Träumen ist Pflicht. Zumindest wenn US-Nationaltrainer Bruce Arena zu Lehrgängen einlädt. «Nur wer ans Unmögliche glaubt, kann es auch schaffen», philosophiert Arena vor der fünften WM-Teilnahme in Folge. Hollywood lässt grüßen. Das Land der unbegrenzten Möglichkeiten träumt vom «Miracle in Germany» (Los Angeles Times), und selbst der neue Präsident des US-Verbandes, Sunil Gulati, prophezeit «positive Begegnungen, Schwingungen und Auswirkungen» und scheint sich in der Rolle als Traumdeuter pudelwohl zu fühlen: «Zahlen lügen nicht.» Fußball, Verzeihung Soccer, stehe vor einem Boom. 18 Millionen Menschen können sich nicht irren. So viele aktive Fußballspieler gibt es inzwischen in den USA. Tendenz steigend.

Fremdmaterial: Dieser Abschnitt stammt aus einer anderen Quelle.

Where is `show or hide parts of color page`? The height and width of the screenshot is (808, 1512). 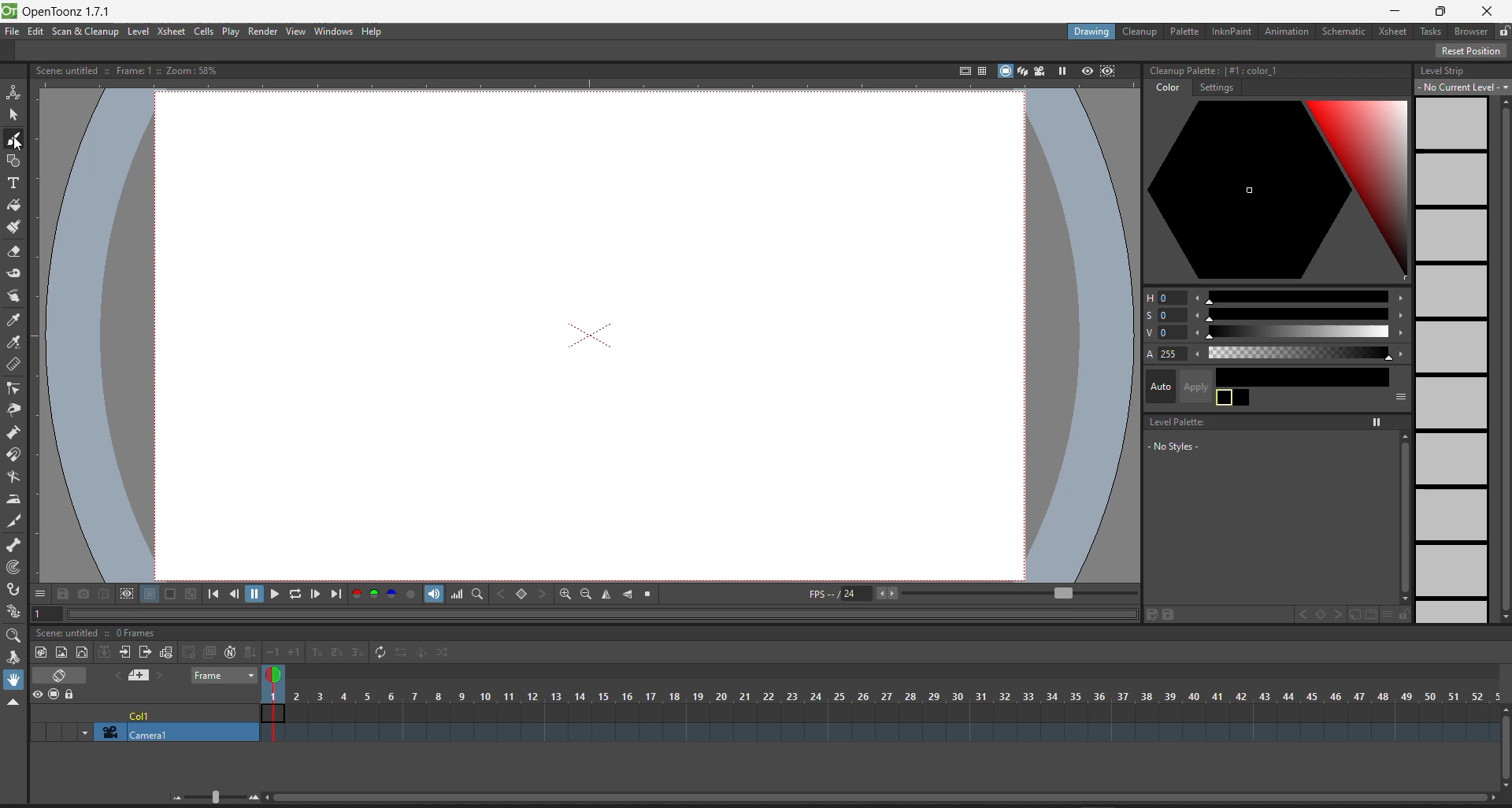 show or hide parts of color page is located at coordinates (1399, 396).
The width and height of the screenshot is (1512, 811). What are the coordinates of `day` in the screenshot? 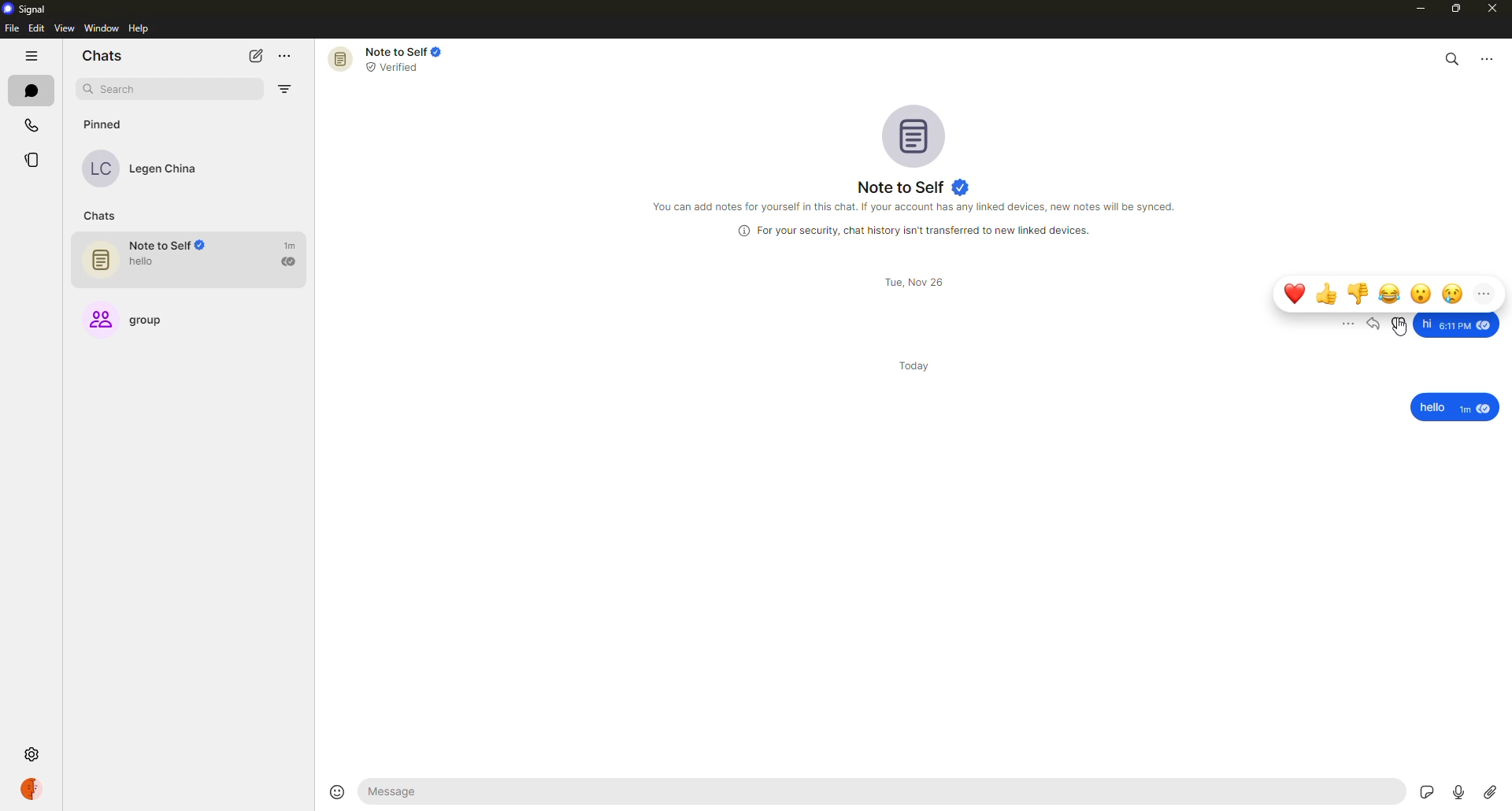 It's located at (918, 364).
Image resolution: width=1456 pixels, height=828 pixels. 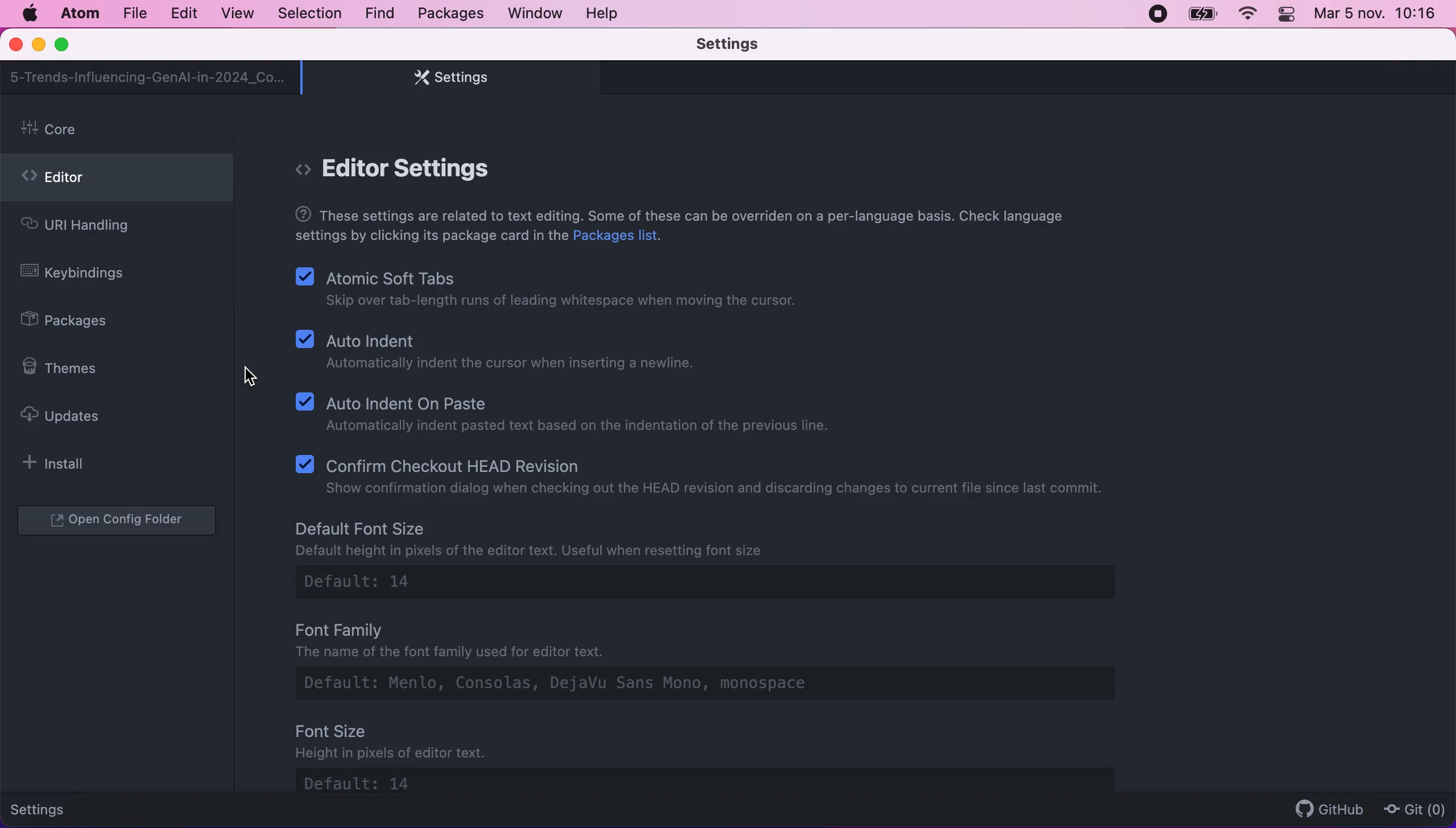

Die Profiliga Major League Soccer (MLS) begann Anfang April ihre elfte Saison, und sogar das im internationalen Profisport äußerst umtriebige Salzburger Getränkeunternehmen Red Bull hat sich inzwischen in die MLS eingekauft. Wenn da nur nicht diese historischen Fan-Umfragen nach den beliebtesten Sportarten wären, in denen selbst die Profi-Bowling-Tour der Frauen in der Popularitätsskala besser abschneidet als die schönste Nebensache der Welt.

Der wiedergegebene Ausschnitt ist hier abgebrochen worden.